However, there is no need of an actual calculation.

 It is well-known that case I gives raise to the causal
propagator. It is the Fourier transform of $ (k^2 + M^2)^{-1} $
where tho $ k_0 $ -integration follows Feynman's path:

\begin{equation}
F(k) = \frac {1} {\left(k^2 + M^2 \right)}_F =
\frac {1} {\left( - k_0^2 + {\omega}_{\vec{k}}^2 \right)}_F
\end{equation}

 The subindex is a label to indicate that the $ k_0 $ -integration
goes below the pole at $ k_0 $ = $ - {\omega}_{\vec{k}} $ (advanced),
 and
above the pole at $ k_0 $ = + $ {\omega}_{\vec{k}} $ (retarded).

 Analogously, equation (21) and (22) give raise to the anticausal
Green function.

\begin{equation}
\bar{F} (k) = \frac {1} {\left( k^2 + M^2 \right) }_{\bar{F}} =
\frac {1} {\left( - k_0^2 + {\omega}_{\vec{k}}^2 \right) }_{\bar{F}}
\end{equation}
where the $ k_0 $ -integration goes now above the pole at $ k_0 $
= $ - {\omega}_{\vec{k}} $ and below the pole at
$ k_0 $ = + $ {\omega}_{\vec{k}} $ .

 Clearly, case II is a superposition of (11), (12) and (21), (22).
In other words, the Green function for case II is half causal and
half anticausal. The propagator is the Fourier transform of
$ (k^2 + M^2 )^{-1} $ , but this time the $ k_0 $ -integration
is half advanced and half retarded at both poles.

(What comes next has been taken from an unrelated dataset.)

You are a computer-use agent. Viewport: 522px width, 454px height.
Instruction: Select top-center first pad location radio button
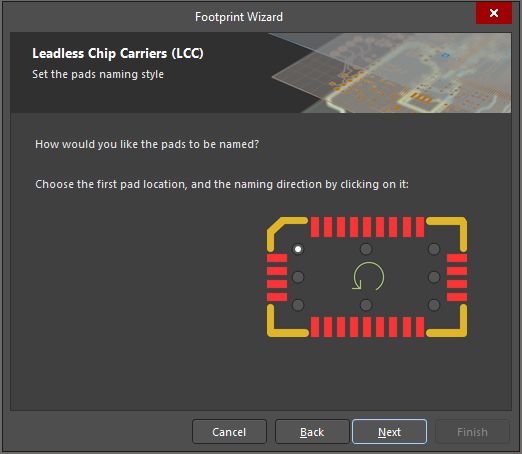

 This type of Green function ("Wheeler propagator") was used in
ref. \cite{tp5} to describe the electromagnetic interaction of
perfect absorbers. I.e. when no free radiation escapes the
system.

 It is interesting that in spite of the fact that this propagator
contains advanced as well as retarded effects, no violation of
causality can be observed (See ref. \cite{tp8}).

 There is a simple relation between the advanced and the retarded
integration at a pole $ k_0 $ = $ \pm $ $ {\omega}_{\vec{k}} $ .

\begin{equation}
\frac {1} {\left[ k_0 - \omega \right] }_{ad} =
\frac {1} {\left[ k_0 - \omega \right] }_{rt} +
2 \pi i \delta \left( k_0 - \omega \right)
\end{equation}

 Equation (25) is due to the fact that the difference between the
advanced and the retarded path is a positive loop around the pole.
By Cauchy's theorem this loop integration is equivalent to
$ 2 \pi i $ times a $ \delta $ -function.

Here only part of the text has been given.